Autologous breast reconstruction after failed implant reconstruction gives good outcomes
Implants are usually the first choice for breast reconstruction after mastectomy. But when implant-based reconstruction fails, autologous reconstruction – using the patient’s own tissues – is a safe procedure that improves patient outcomes.
Study Shows Safety and Good Outcomes of Repeat Breast Reconstruction
Implants are the most frequent option for breast reconstruction after mastectomy, used in about 80 percent of patients. But in some cases, the initial reconstruction fails, due to complications or other reasons. In this situation, some patients opt for the autologous technique, with the breast reconstructed using the patient’s own tissue – typically using a flap obtained from a “donor site” in the abdomen.
Dr. Disa and colleagues analyzed 137 women who underwent autologous breast reconstruction after failed implant reconstruction. In about three-fourths of patients, the initial reconstruction failed due to scarring around the implant (capsular contracture) causing pain or deformity. Other patients had infections or other implant-related complications, or were dissatisfied with the appearance of the reconstructed breast.
The second reconstruction was performed an average of about 3.5 years after the initial procedure. Both breasts were reconstructed in 55 patients, for a total of 192 flaps. Outcomes were assessed using the validated BREAST?Q© questionnaire, which evaluates various aspects of quality of life after breast reconstruction.
The results suggested that autologous reconstruction after failure of initial implant reconstruction is a safe procedure. Complication rates were similar to previous studies, despite the additional challenges posed by capsular contracture or previous radiation therapy.
Analysis of BREAST-Q responses showed “a high degree of satisfaction and quality of life” after autologous reconstruction. About one-fourth of patients filled out the BREAST-Q after both implant procedures. This group had significant improvements in satisfaction with the appearance of the breasts, psychosocial well-being, and physical well-being of the chest.

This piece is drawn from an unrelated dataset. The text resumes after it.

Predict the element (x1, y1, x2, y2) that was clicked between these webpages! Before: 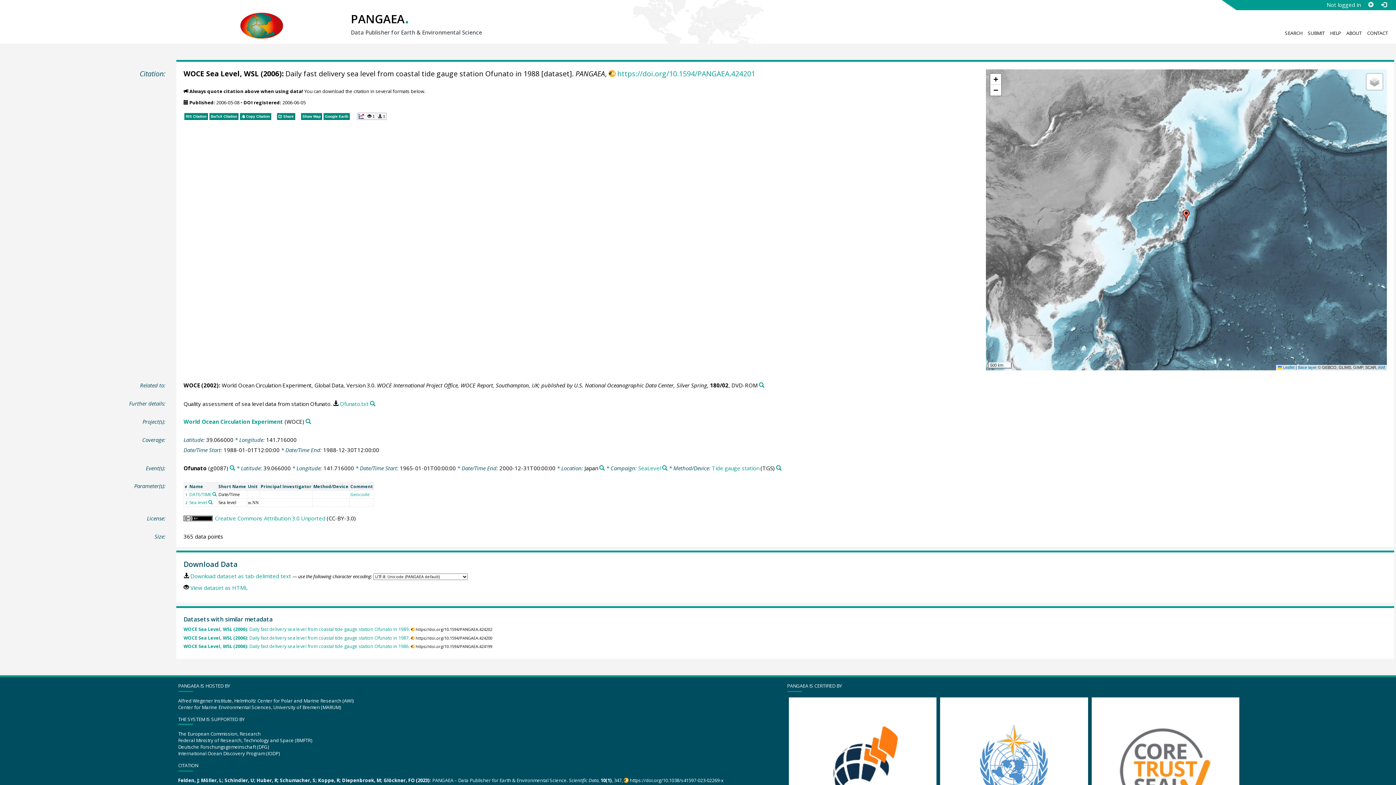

The women also reported improved satisfaction with overall well-being on the BREAST-Q. That was despite a decrease in physical well-being of the abdomen, related to the tissue donor site in the abdomen.
Implant and autologous reconstruction each have advantages for breast reconstruction after mastectomy. While reconstruction using the patient’s own tissues may provide a more natural-appearing breast, implant-based reconstruction is more widely available and less costly. Both procedures are safe and provide good reconstructive outcomes.
The new study is one of only a few to assess the outcomes of autologous reconstruction after failed implant-based reconstruction, and the first to use the validated BREAST-Q questionnaire. The results show improvements in physical and psychological well-being for this group of breast cancer survivors, as well as increased satisfaction with the appearance of the reconstructed breast or breasts.
“Regardless of reason for implant failure, this study shows changing to autologous tissue after implant removal is safe,” Dr. Disa and coauthors conclude. While there may be some additional challenges related to previous breast cancer treatment and reconstruction, they add, “The procedure has an acceptable complication rate.”